■ **Vos tâches**
1. Dans le texte sur la nouvelle ère japonaise, quel nom portait l'ère de l'empereur Hiro-Hito ?
2. Recopiez fidèlement un extrait du texte sur la nouvelle ère japonaise : commencez aux mots « LE FOND DE L’ERE » et arrêtez-vous après « être dangereusement trompeurs. ».

LE FOND DE L’ERE EST FRAIS

La « belle harmonie », le nom de la nouvelle ère nippone sonne comme la fanfare de Moulinsart ! Allez, santé ! Les Japonais s’y connaissent en airs qui soulèvent les peuples. L’intronisation de l’empereur Naruhito annonce, parait-il, une nouvelle ére de paix.
Soyons prudents. En matière d’ère, les comiques ne connaissent qu’une réplique, éculée : « dans quel état, j’erre ». Et ceux qui ont de la mémoire se souviennent avec effroi du règne de l’empereur Hiro-Hito, le grand-père du nouveau Mikado qui avait mené le pays à la deuxième guerre mondiale, aux invasions, aux atrocités et aux massacres. Son ère à lui s’appelait l’ère de « la paix éclairée ». Ce qui laisse penser qu’au Japon, c’est comme chez nous, les slogans politiques peuvent être dangereusement trompeurs.
Reste que le nouvel empereur n’a aucun pouvoir politique et qu’il a une tête sympathique !
Il ne faut pas se cacher que changer d’ère fait toujours plaisir. C’est la mode, ces derniers temps. Chez nos voisins français, on est passé, l’air de rien, du vieux monde au nouveau. Sans qu’on sache très bien qui est neuf et qui est lessivé. Nettoyer à chaque élection nos assemblées parlementaires et les vider de leurs vieux abonnés, donne l’illusion, pendant un certain temps, d’une grande bouffée d’air frais.
Mais c’est fou ce que les nouvelles têtes (à claques) se mettent vite à ressembler aux anciennes.
Votre quotidien favori a calculé qu’aux prochaines élections fédérales, vous découvrirez plus de 72 % de nouvelles binettes sur les listes des partis francophones.
Il y a deux ans, après la victoire d’Emmanuel Macron, l’assemblée nationale française a été complètement renouvelée avec une majorité de nouveaux élus venus de la « société civile ». Depuis, la France n’a jamais connu une telle révolte de cette même société civile ! Méfions-nous donc du mirage des changements d’ère. Ils peuvent se transformer en courants d’air. Et les refroidissements finissent parfois par être fatals.

■ **Enregistrements fournis**
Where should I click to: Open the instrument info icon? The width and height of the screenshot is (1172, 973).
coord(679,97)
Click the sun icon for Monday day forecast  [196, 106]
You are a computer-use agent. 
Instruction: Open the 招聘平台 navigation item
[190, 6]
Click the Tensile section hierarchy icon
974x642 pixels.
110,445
==
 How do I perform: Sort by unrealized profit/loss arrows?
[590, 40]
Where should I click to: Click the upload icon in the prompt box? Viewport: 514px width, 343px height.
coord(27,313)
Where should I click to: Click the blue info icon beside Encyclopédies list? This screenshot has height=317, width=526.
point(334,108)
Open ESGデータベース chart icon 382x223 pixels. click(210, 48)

■ **Réponses finales**
1. L'ère de « la paix éclairée ».

2.
LE FOND DE L’ERE EST FRAIS

La « belle harmonie », le nom de la nouvelle ère nippone sonne comme la fanfare de Moulinsart ! Allez, santé ! Les Japonais s’y connaissent en airs qui soulèvent les peuples. L’intronisation de l’empereur Naruhito annonce, parait-il, une nouvelle ére de paix.
Soyons prudents. En matière d’ère, les comiques ne connaissent qu’une réplique, éculée : « dans quel état, j’erre ». Et ceux qui ont de la mémoire se souviennent avec effroi du règne de l’empereur Hiro-Hito, le grand-père du nouveau Mikado qui avait mené le pays à la deuxième guerre mondiale, aux invasions, aux atrocités et aux massacres. Son ère à lui s’appelait l’ère de « la paix éclairée ». Ce qui laisse penser qu’au Japon, c’est comme chez nous, les slogans politiques peuvent être dangereusement trompeurs.